La precedente exposición de las campañas
de Alfonso I y sus consecuencias, deducida de la aceptación de las
informaciones de los ricos textos cronísticos que las relatan y de la
interpretación que de tales textos hizo en su día Claudio Sánchez-Albornoz,
resume la que podría calificarse de tesis tradicional sobre el problema
historiográfico de la despoblación del valle del Duero y consiguiente
repoblación interior del reino de Asturias. Pero, ¿en qué medida esta propuesta interpretativa
refleja la realidad de los hechos? ¿Cuál fue el alcance real de la despoblación
del valle del Duero y del trasplante de población de esas áreas sureñas
devastadas por las correrías alfonsinas que, según la expresiva referencia de
la Crónica de Alfonso III, el Monarca “llevó consigo a la
patria”, es decir, a las tierras insumisas norteñas? La tesis patrocinada por
Sánchez-Albornoz, favorable a la despoblación efectiva y de gran alcance de la
Meseta sería contestada por Ramón Menéndez Pidal, negando la efectividad del
despoblamiento masivo expresamente atribuido por la crónica regia a las
campañas del primer Alfonso y la de una consiguiente repoblación de las tierras
comprendidas entre la cordillera Cantábrica y el mar con los contingentes
humanos que el Monarca, siempre según el texto cronístico, habría llevado
consigo a esas tierras norteñas. La despoblación de la vasta cuenca del Duero
quedaría reducida a términos relativamente modestos y un reducido alcance
tendría, consecuentemente, la repoblación con los efectivos provenientes de las
tierras sureñas en las comarcas septentrionales que la Crónica de
Alfonso II dice que “se pueblan” por el primer Alfonso y que no parece
que hubiesen sufrido quebranto demográfico apreciable. El término poblar tendría,
según Menéndez Pidal, el sentido de “reducir a una nueva organización
político-administrativa una población desorganizada, informe o acaso dispersa a
causa del trastorno traído por la dominación musulmana, por breve y fugaz que
hubiese sido”. Sánchez-Albornoz se reafirmaría en su tesis despoblacionista del
valle del Duero y favorable también a la consiguiente repoblación de las
tierras norteñas del reino, con la aportación de ingentes argumentos documentales
de todo tipo, abriéndose así un debate historiográfico que continúa vivo y ha
suscitado en los últimos años adhesiones más o menos matizadas a una u otra
posición o nuevos desarrollos e interpretaciones de las mismas.

================

TAREAS POR REALIZAR.
(a) Según el texto sobre la despoblación del valle del Duero, ¿quién contestó la tesis de Sánchez-Albornoz sobre la despoblación de la Meseta?
(b) Retoma, por favor, el texto sobre la despoblación del valle del Duero a partir de su última frase y continúalo.
Los datos proceden de otra fuente.

SECCIÓN DE DATOS.
================

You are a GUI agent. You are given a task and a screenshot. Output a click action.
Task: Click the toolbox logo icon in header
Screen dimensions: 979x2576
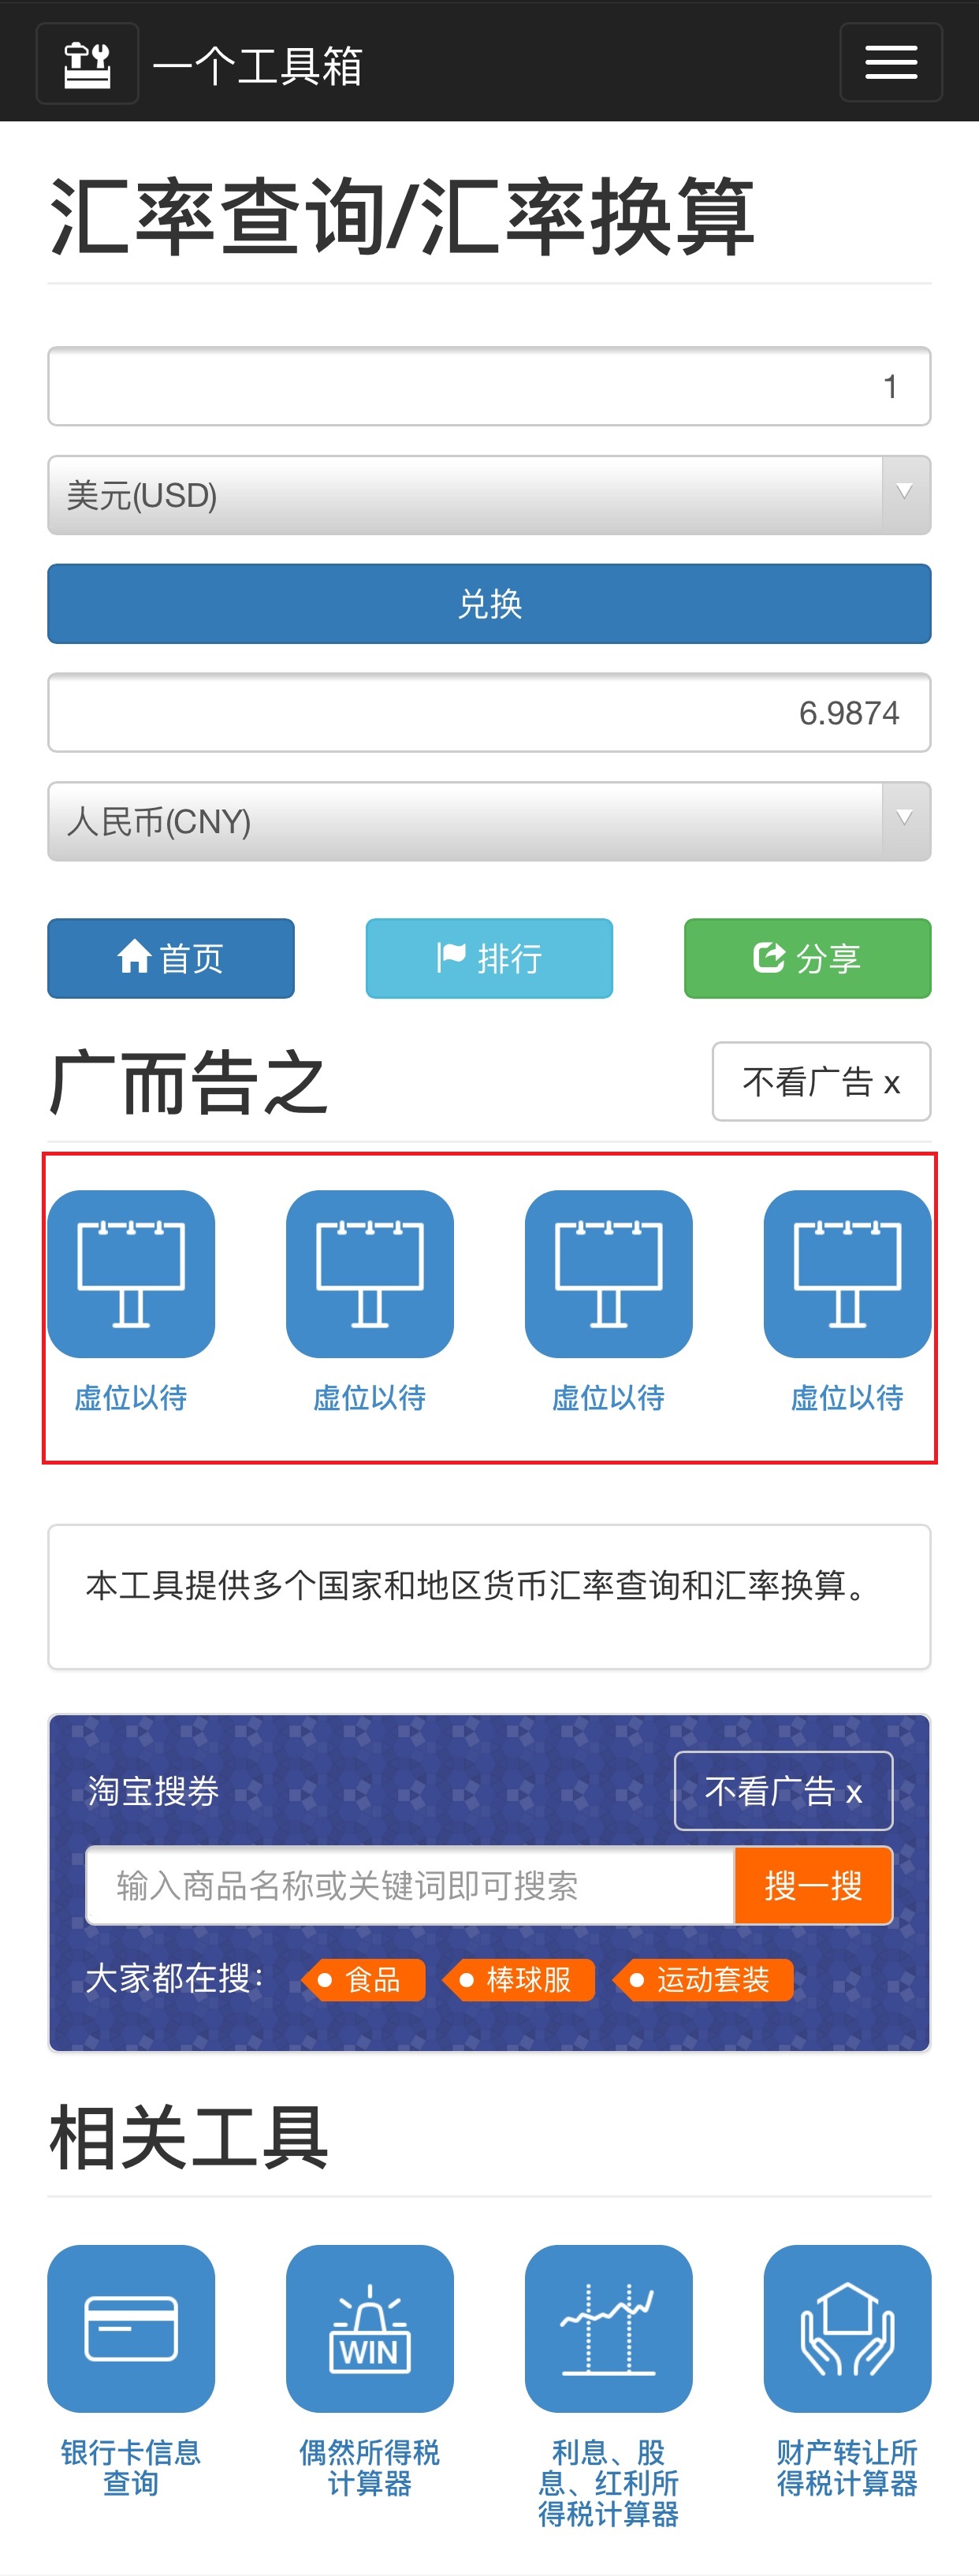pos(87,65)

================

RESPUESTAS A TAREAS.
(a) Ramón Menéndez Pidal.

(b)
Acaso el planteamiento de lo que pudo
haber sido la “despoblación del valle del Duero”, cuyo alcance exacto quizá
nunca sea posible establecer, deba hacerse no desde la consideración global de
esos grandes espacios que se extienden al sur de la cordillera cantábrica y de
la franja norteña de Galicia sino tomando en consideración sectores parciales
de los mismos, porque todos los indicios parecen apuntar a una desigual
incidencia de esa pretendida despoblación según las áreas regionales a las que
pudo afectar. Es probable que en relación con el alcance de ese proceso de
vaciamiento demográfico y con las áreas más profundamente afectadas, la Crónica
Albeldense, en principio siempre la más digna de crédito entre las
fuentes narrativas asturianas, dé una visión más próxima a la realidad que la
muy amplificada y radical versión de los hechos que ofrece la Crónica
de Alfonso III, mucho más condicionada por los presupuestos
ideológicos neogoticistas imperantes en el círculo cortesano ovetense de fines
del siglo IX. Así, el sector leonés, del que la Albeldense cita
expresamente las ciudades de León y Astorga como objeto de las expediciones de
conquista de Alfonso I, y los “Campos Góticos, hasta el Duero”, asolados por
este mismo monarca según el mismo texto cronístico, habrían constituido el
espacio más seriamente afectado por la despoblación. Tampoco parece rechazable
la extensión de las campañas de Alfonso I, continuadas después por su hijo y
sucesor Fruela, sobre la región galaica, donde, sin embargo, no es admisible
una despoblación, entendida aquí en el sentido de vaciamiento demográfico, que
no permite suponer el curso de los acontecimientos que tendrán por escenario en
el futuro próximo ese espacio galaico, cuyas estructuras
político-administrativas y eclesiásticas en alguna medida debieron resultar
afectadas desde los primeros tiempos de la conquista islámica. Se hace
igualmente difícil admitir la despoblación radical de las tierras que se
extienden entre el Miño y el Mondego, en las que la historiografía portuguesa
ha defendido tradicionalmente la permanencia de sus habitantes.
En cuanto al sector más oriental de la
Meseta superior, que englobaría los términos de la futura Castilla hasta la
cuenca del Ebro en tierras riojanas y, por el sur, hasta el Duero, también
deben extremarse las cautelas a la hora de medir el alcance de la despoblación
sugerida por el relato de la Crónica de Alfonso III. Los
valles altos que descienden desde la cordillera hacia las tierras llanas de la
futura Castilla no debieron verse afectados por un serio quebranto demográfico
derivado de las campañas alfonsinas, ni seguramente las tierras alavesas que,
según la misma crónica regia, siempre habían estado en poder de sus gentes y
que aparecen soldadas sin solución de continuidad con esas “Vardulias, que
ahora se llaman Castilla” y que constituyen uno de los escenarios de la acción
“pobladora” de Alfonso I, en expresión del mismo texto cronístico.